# [Excerpt provided]
● ● ● ● ●

We are a busy world: busy working, doing tons of activities, and even busy fighting injustice. All of these are good things, but they can take over our lives to a point we don’t see the person right next to us. There is no time for friendship. No time to help someone in the depths of their despair because we are so busy doing.

When I was in the depths of grief, it was a lonely place to be. I had friends and family around me, but no one knew how to comfort me. What comforted me was Scripture. Which is so ironic, because I was running away from Scripture thinking I had been fooled. Here is the thing though, I could not pick up and read Scripture myself. I needed a break from it. But hearing someone tell me the story differently was relief for my worn-out-grief-sticken heart. Rob Bell podcasts and Jonathan Martin Twitter sermons, plus books from countless authors (Rachel Held Evans!), got me through my existential crisis. Jonathan Martin in particular was a gift from God to me. He would tweet these sermons that made me want to run laps, and he would talk to me. I found a friend who knew how to comfort me, and he let me lean on him (virtually) until I got back up. He did not avoid me because I am a woman. We could be friends, and I am so glad because it saved me. Also, I cannot recommend his book “How to Survive a Shipwreck” enough!

● ● ● ● ●

# [Supplied information]

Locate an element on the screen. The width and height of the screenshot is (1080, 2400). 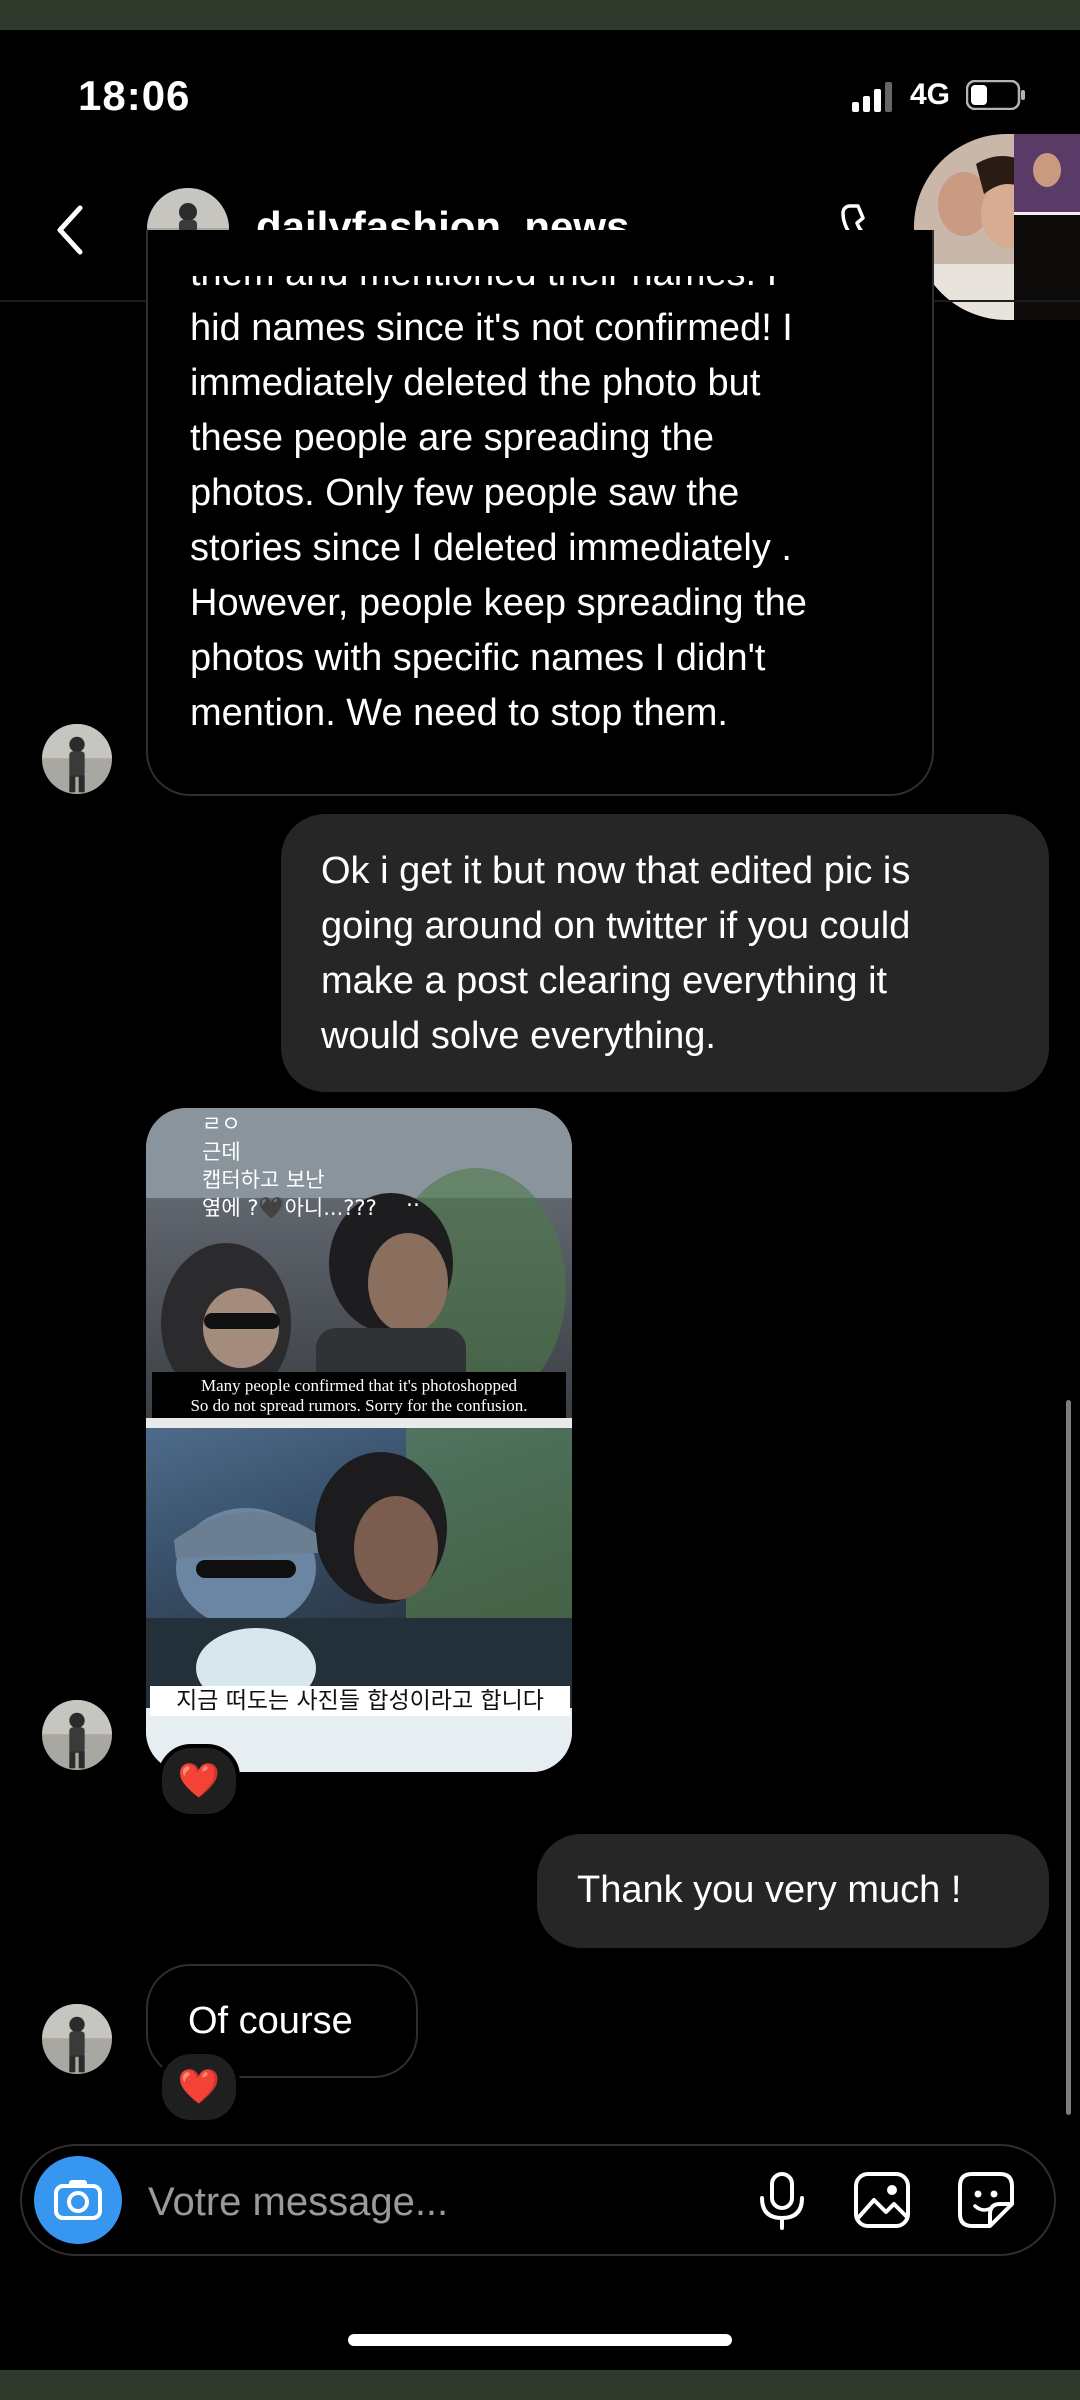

● ● ● ● ●

# [Work to complete]
1. Answer each question from the excerpt on grief and friendship, one line per answer, marked as the questions are.
(a) Besides working and doing activities, what does the world keep busy fighting?
(b) What does the writer say comforted them in the depths of grief?
(c) Which book by Jonathan Martin does the writer recommend?
2. Summarize the excerpt on grief and friendship in two sentences.
3. Continue the excerpt on grief and friendship from where it stops.
The data have no connection to the excerpt on grief and friendship.

# [Answers by item]
1.
(a) Injustice.
(b) Scripture.
(c) "How to Survive a Shipwreck."

2. The excerpt on grief and friendship observes that people are so busy with work, activities, and even fighting injustice that they leave no time for friendship or for helping someone in despair. It recounts that in a lonely season of grief, hearing Scripture told differently through podcasts, Twitter sermons, and books brought relief, and that Jonathan Martin in particular became a friend who offered comfort.

3.
It was a relief to have people to talk to when I was retreating from the world. They kept me afloat.  We shared joy and pain, and the people I found on Twitter seemed to know me. When the world was getting really bad again, and my life kept crumbling even more-I would anxiously await for Jonathan’s Twitter sermon. I knew it would come; it always did. One day he was a day late. I told him he was late, and he told me he felt like he was a day late. My friends on Twitter were, and still are, good to me.

I needed this in flesh and blood. After two years of listening, it was time to get up and do something with this amazing story I heard. Once Scripture grabs you, and you have had time to let it sink in and comfort, it has to be lived right here, right now. We aren’t waiting for a later date; it is right now.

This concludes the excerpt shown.